→ Available data:
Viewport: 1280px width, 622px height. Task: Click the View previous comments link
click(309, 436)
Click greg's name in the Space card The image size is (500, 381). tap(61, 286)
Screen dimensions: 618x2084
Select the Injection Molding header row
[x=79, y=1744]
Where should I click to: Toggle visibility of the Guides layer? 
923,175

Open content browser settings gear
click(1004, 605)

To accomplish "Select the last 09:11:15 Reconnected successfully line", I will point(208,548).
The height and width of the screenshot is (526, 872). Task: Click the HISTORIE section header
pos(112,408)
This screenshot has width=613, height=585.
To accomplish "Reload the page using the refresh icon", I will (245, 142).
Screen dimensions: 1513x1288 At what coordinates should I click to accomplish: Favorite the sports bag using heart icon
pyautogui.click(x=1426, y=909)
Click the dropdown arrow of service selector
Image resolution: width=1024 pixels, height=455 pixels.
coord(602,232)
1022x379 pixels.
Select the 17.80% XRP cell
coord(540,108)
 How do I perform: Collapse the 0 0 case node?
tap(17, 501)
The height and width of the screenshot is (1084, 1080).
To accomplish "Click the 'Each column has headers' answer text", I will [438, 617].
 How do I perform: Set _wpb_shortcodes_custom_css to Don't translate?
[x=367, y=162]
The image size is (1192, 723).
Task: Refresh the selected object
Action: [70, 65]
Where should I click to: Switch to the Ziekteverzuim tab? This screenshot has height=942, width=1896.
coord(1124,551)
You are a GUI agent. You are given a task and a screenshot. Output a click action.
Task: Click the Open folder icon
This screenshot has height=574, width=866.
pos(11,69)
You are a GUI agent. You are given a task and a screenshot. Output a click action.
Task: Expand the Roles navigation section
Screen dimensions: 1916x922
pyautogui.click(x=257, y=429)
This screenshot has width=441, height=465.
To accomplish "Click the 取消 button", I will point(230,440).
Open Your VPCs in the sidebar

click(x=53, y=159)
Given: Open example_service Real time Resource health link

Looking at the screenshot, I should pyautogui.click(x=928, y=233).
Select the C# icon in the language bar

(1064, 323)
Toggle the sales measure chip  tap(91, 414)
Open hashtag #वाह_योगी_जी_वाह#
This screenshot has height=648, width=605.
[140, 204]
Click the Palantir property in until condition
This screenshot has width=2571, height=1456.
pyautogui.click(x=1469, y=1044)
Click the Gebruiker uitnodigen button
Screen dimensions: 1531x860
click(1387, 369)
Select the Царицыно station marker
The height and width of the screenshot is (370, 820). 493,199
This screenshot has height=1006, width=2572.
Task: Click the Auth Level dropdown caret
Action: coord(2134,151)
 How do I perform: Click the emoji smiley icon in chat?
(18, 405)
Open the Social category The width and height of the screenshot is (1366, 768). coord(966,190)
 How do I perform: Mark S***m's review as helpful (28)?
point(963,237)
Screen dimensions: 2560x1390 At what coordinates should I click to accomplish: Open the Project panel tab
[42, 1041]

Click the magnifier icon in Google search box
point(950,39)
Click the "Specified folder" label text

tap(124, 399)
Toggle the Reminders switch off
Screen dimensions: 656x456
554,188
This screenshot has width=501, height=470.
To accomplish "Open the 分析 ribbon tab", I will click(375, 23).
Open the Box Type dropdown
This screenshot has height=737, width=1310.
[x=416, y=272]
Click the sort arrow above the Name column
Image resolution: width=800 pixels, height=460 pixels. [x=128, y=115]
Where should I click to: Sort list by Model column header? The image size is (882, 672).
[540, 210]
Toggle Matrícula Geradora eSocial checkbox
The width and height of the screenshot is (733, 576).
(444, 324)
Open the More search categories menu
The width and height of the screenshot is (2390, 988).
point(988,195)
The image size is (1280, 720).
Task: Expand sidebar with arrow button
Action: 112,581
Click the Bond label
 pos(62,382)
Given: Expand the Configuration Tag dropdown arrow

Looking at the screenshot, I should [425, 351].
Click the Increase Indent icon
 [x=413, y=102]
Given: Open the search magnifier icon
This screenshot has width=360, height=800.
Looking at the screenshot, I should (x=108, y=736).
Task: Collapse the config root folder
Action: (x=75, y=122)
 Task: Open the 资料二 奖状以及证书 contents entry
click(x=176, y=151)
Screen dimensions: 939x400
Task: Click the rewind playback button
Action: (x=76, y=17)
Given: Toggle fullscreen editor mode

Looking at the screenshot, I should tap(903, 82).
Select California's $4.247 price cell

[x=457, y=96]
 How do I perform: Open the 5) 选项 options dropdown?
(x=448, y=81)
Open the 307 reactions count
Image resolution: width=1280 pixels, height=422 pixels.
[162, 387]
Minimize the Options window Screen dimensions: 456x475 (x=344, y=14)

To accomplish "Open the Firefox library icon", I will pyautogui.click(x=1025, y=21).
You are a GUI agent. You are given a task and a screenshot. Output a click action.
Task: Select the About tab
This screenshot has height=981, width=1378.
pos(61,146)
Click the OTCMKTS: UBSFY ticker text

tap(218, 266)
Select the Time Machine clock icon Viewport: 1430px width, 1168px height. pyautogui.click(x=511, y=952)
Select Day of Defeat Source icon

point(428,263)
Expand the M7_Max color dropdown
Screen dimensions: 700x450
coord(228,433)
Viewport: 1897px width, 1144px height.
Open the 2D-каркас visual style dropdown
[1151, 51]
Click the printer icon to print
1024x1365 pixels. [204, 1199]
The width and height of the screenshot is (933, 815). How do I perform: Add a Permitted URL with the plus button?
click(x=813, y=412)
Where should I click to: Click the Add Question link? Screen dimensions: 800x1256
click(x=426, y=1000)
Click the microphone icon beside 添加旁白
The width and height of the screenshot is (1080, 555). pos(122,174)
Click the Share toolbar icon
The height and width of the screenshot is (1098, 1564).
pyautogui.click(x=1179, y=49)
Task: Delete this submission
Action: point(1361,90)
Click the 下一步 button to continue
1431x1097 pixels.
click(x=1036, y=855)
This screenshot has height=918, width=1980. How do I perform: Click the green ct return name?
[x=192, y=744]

→ Your assignment: Could the entire listing be repeated exactly as written?

→ The answer:
Viewport: 1280px width, 622px height. Task: Click the View previous comments link
click(309, 436)
Click greg's name in the Space card The image size is (500, 381). tap(61, 286)
Screen dimensions: 618x2084
Select the Injection Molding header row
[x=79, y=1744]
Where should I click to: Toggle visibility of the Guides layer? 
923,175

Open content browser settings gear
click(1004, 605)

To accomplish "Select the last 09:11:15 Reconnected successfully line", I will point(208,548).
The height and width of the screenshot is (526, 872). Task: Click the HISTORIE section header
pos(112,408)
This screenshot has width=613, height=585.
To accomplish "Reload the page using the refresh icon", I will (245, 142).
Screen dimensions: 1513x1288 At what coordinates should I click to accomplish: Favorite the sports bag using heart icon
pyautogui.click(x=1426, y=909)
Click the dropdown arrow of service selector
Image resolution: width=1024 pixels, height=455 pixels.
coord(602,232)
1022x379 pixels.
Select the 17.80% XRP cell
coord(540,108)
 How do I perform: Collapse the 0 0 case node?
tap(17, 501)
The height and width of the screenshot is (1084, 1080).
To accomplish "Click the 'Each column has headers' answer text", I will [438, 617].
 How do I perform: Set _wpb_shortcodes_custom_css to Don't translate?
[x=367, y=162]
The image size is (1192, 723).
Task: Refresh the selected object
Action: [70, 65]
Where should I click to: Switch to the Ziekteverzuim tab? This screenshot has height=942, width=1896.
coord(1124,551)
You are a GUI agent. You are given a task and a screenshot. Output a click action.
Task: Click the Open folder icon
This screenshot has height=574, width=866.
pos(11,69)
You are a GUI agent. You are given a task and a screenshot. Output a click action.
Task: Expand the Roles navigation section
Screen dimensions: 1916x922
pyautogui.click(x=257, y=429)
This screenshot has width=441, height=465.
To accomplish "Click the 取消 button", I will point(230,440).
Open Your VPCs in the sidebar

click(x=53, y=159)
Given: Open example_service Real time Resource health link

Looking at the screenshot, I should pyautogui.click(x=928, y=233).
Select the C# icon in the language bar

(1064, 323)
Toggle the sales measure chip  tap(91, 414)
Open hashtag #वाह_योगी_जी_वाह#
This screenshot has height=648, width=605.
[140, 204]
Click the Palantir property in until condition
This screenshot has width=2571, height=1456.
pyautogui.click(x=1469, y=1044)
Click the Gebruiker uitnodigen button
Screen dimensions: 1531x860
click(1387, 369)
Select the Царицыно station marker
The height and width of the screenshot is (370, 820). 493,199
This screenshot has height=1006, width=2572.
Task: Click the Auth Level dropdown caret
Action: coord(2134,151)
 How do I perform: Click the emoji smiley icon in chat?
(18, 405)
Open the Social category The width and height of the screenshot is (1366, 768). coord(966,190)
 How do I perform: Mark S***m's review as helpful (28)?
point(963,237)
Screen dimensions: 2560x1390 At what coordinates should I click to accomplish: Open the Project panel tab
[42, 1041]

Click the magnifier icon in Google search box
point(950,39)
Click the "Specified folder" label text

tap(124, 399)
Toggle the Reminders switch off
Screen dimensions: 656x456
554,188
This screenshot has width=501, height=470.
To accomplish "Open the 分析 ribbon tab", I will click(375, 23).
Open the Box Type dropdown
This screenshot has height=737, width=1310.
[x=416, y=272]
Click the sort arrow above the Name column
Image resolution: width=800 pixels, height=460 pixels. [x=128, y=115]
Where should I click to: Sort list by Model column header? The image size is (882, 672).
[540, 210]
Toggle Matrícula Geradora eSocial checkbox
The width and height of the screenshot is (733, 576).
(444, 324)
Open the More search categories menu
The width and height of the screenshot is (2390, 988).
point(988,195)
The image size is (1280, 720).
Task: Expand sidebar with arrow button
Action: 112,581
Click the Bond label
 pos(62,382)
Given: Expand the Configuration Tag dropdown arrow

Looking at the screenshot, I should [425, 351].
Click the Increase Indent icon
 [x=413, y=102]
Given: Open the search magnifier icon
This screenshot has width=360, height=800.
Looking at the screenshot, I should (x=108, y=736).
Task: Collapse the config root folder
Action: (x=75, y=122)
 Task: Open the 资料二 奖状以及证书 contents entry
click(x=176, y=151)
Screen dimensions: 939x400
Task: Click the rewind playback button
Action: (x=76, y=17)
Given: Toggle fullscreen editor mode

Looking at the screenshot, I should tap(903, 82).
Select California's $4.247 price cell

[x=457, y=96]
 How do I perform: Open the 5) 选项 options dropdown?
(x=448, y=81)
Open the 307 reactions count
Image resolution: width=1280 pixels, height=422 pixels.
[162, 387]
Minimize the Options window Screen dimensions: 456x475 (x=344, y=14)

To accomplish "Open the Firefox library icon", I will pyautogui.click(x=1025, y=21).
You are a GUI agent. You are given a task and a screenshot. Output a click action.
Task: Select the About tab
This screenshot has height=981, width=1378.
pos(61,146)
Click the OTCMKTS: UBSFY ticker text

tap(218, 266)
Select the Time Machine clock icon Viewport: 1430px width, 1168px height. pyautogui.click(x=511, y=952)
Select Day of Defeat Source icon

point(428,263)
Expand the M7_Max color dropdown
Screen dimensions: 700x450
coord(228,433)
Viewport: 1897px width, 1144px height.
Open the 2D-каркас visual style dropdown
[1151, 51]
Click the printer icon to print
1024x1365 pixels. [204, 1199]
The width and height of the screenshot is (933, 815). How do I perform: Add a Permitted URL with the plus button?
click(x=813, y=412)
Where should I click to: Click the Add Question link? Screen dimensions: 800x1256
click(x=426, y=1000)
Click the microphone icon beside 添加旁白
The width and height of the screenshot is (1080, 555). pos(122,174)
Click the Share toolbar icon
The height and width of the screenshot is (1098, 1564).
pyautogui.click(x=1179, y=49)
Task: Delete this submission
Action: point(1361,90)
Click the 下一步 button to continue
1431x1097 pixels.
click(x=1036, y=855)
This screenshot has height=918, width=1980. How do I perform: Click the green ct return name?
[x=192, y=744]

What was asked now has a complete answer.